Judging strictly from the wedding pictures that had been waiting in his stack of mail when he’d gotten back from his extended stay in Central America, the lady was gorgeous and at least three inches taller than her bridegroom, who’d been grinning like Howdy Doody in every single picture. Knowing Stu, Rafe figured his half brother probably hadn’t bothered to draw up a prenuptial agreement.

Knowing women in general, the bride probably would have talked him out of it even if he had. His baby brother all but carried a sign that said Kick Me.

The range was an ancient model, the oven barely big enough to hold a roasting pan and the sweet potato casserole he’d planned. In the years after Stu had gone off to college, Rafe’s cooking had been limited to intimate dinners for two, usually followed by breakfast. Other than that, he ate out. Domestic, he was not. A woman he’d once known briefly had called it a defense mechanism. She’d been into pop psychology and thought she had his number.

Defense mechanism? No way. He simply liked his life just fine the way it was, and saw no reason to change it. And dammit, he was not lonely, no matter what anyone said! Anytime he wanted company, all he had to do was pick up the phone. Could a man have it any better than that? All the fun, none of the hassles?

There was a row of broken shells on the kitchen windowsill and he wondered if that was a clue to the kind of woman Stu had married. Was there some hidden psychological meaning here? What sort of person would bring home broken shells? Judging solely from the wedding photos, the bride could be a model or a starlet. She had the looks. According to Stu, she was supposed to be working on a degree in linguistics.

What the hell was linguistics, anyway?

A long-haired yellow cat with a wide head and ragged ears stalked into the kitchen and glared at him. Rafe glared back. “Don’t even think about it, friend,” he growled, plopping the turkey into the sink.

“Balderdash!” screamed one of the two African Grays from the living room.

“Yeah, right,” Rafe grumbled as he ran water through the cavity and wondered if he’d remembered to buy prepared stuffing. He was getting a low-pressure headache. Either that, or second thoughts were piling in faster than his brain could process them.

The second parrot tuned up with a creditable imitation of a squeaking door, followed by a realistic smoker’s hack. From there, things went rapidly downhill.

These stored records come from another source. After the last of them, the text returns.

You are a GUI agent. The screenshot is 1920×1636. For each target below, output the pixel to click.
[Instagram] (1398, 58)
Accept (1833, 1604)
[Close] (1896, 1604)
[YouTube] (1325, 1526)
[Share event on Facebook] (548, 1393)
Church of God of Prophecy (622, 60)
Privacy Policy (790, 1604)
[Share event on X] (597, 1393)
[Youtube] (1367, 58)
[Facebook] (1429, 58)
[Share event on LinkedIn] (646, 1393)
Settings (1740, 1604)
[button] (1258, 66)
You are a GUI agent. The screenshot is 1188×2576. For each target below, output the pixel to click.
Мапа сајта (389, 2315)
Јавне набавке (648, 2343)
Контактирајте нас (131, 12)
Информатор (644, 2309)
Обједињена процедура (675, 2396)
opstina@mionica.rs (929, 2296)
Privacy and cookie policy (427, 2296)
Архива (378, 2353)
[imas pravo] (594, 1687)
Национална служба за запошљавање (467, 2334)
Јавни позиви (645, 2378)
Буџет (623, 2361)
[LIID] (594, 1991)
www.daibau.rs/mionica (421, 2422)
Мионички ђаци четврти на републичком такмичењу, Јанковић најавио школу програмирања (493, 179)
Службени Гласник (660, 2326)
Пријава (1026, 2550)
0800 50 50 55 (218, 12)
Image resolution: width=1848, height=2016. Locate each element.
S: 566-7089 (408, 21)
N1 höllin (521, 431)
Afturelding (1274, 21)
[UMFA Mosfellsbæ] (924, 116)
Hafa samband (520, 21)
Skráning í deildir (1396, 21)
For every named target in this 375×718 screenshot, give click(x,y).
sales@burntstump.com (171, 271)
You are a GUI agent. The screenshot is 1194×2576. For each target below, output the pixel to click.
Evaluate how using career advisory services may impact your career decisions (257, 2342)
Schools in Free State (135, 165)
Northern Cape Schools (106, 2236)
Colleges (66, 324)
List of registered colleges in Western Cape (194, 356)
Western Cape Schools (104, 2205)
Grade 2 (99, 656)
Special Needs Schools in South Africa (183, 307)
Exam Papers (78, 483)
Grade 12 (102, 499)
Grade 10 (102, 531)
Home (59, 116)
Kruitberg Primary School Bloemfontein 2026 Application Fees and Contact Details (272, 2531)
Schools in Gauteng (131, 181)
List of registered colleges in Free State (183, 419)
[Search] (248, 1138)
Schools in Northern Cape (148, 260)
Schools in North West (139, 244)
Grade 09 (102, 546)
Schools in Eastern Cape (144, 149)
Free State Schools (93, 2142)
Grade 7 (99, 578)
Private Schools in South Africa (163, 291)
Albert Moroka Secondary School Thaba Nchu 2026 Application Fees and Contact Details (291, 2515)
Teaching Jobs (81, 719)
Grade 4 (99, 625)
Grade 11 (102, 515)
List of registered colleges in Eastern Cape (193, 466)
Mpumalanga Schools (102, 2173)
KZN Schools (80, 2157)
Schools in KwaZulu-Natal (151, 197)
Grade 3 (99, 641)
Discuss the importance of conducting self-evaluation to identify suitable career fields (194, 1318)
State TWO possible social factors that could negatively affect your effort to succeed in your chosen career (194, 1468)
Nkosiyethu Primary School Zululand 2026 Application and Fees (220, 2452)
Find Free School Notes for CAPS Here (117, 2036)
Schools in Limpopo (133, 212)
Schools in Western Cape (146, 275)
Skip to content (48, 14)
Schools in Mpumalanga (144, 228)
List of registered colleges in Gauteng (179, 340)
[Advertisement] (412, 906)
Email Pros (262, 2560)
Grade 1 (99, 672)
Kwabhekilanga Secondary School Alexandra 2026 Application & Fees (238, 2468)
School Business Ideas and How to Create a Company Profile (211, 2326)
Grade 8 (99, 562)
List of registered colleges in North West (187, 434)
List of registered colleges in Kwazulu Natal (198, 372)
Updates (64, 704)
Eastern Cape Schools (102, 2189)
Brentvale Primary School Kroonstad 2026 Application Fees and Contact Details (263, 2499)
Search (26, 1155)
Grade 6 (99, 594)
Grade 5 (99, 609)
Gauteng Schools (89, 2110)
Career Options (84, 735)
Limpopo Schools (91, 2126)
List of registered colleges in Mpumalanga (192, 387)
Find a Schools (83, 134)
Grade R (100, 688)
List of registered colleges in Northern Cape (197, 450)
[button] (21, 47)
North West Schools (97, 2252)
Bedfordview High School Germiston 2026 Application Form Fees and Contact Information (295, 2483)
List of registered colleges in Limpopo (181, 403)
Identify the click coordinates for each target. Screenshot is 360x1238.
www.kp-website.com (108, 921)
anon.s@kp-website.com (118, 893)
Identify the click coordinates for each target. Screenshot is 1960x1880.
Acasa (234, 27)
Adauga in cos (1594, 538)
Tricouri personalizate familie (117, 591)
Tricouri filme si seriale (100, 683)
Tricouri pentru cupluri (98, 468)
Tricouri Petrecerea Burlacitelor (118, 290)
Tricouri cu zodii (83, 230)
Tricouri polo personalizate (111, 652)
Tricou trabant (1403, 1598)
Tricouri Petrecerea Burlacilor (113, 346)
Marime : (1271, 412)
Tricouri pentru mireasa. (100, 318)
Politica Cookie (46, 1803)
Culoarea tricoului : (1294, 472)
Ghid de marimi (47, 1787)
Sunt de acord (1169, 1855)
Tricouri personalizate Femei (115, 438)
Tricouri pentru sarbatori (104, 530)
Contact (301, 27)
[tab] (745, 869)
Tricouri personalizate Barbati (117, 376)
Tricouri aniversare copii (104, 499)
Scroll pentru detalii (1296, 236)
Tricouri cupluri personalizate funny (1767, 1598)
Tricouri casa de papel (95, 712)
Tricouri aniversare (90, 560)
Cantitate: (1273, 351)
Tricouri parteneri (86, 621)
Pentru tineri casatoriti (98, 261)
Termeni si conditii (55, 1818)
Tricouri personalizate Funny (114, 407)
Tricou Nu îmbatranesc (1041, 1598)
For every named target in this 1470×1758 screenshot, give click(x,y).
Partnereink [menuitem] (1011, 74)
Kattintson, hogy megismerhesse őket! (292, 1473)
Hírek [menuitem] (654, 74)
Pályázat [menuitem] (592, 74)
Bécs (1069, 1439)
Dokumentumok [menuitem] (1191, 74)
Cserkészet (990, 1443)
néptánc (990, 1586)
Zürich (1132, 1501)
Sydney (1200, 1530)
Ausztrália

Rafe wanted to get dinner in the oven before he started checking around for a hotel room. At least since his first disastrous attempt to create a Thanksgiving feast for a desolate kid, he’d learned to remove the unmentionables inside the bird before cramming in the store-bought stuffing.

“Help! Lemme go! Bad-ass, bad-ass!”

“Shut up, you red-tailed devil, or you’re going into the oven with baldie here.”

If Stu’s lovely linguist bride was responsible for her birds’ vocabulary, she was a hell of a lot tougher than she looked. Remembering the pictures of the gorgeous vision in white clinging to a beaming Stu reminded Rafe of another reason why he was here instead of being back in Pelican’s Cove, Florida, inspecting his latest acquisition to get some idea of how much was salvageable.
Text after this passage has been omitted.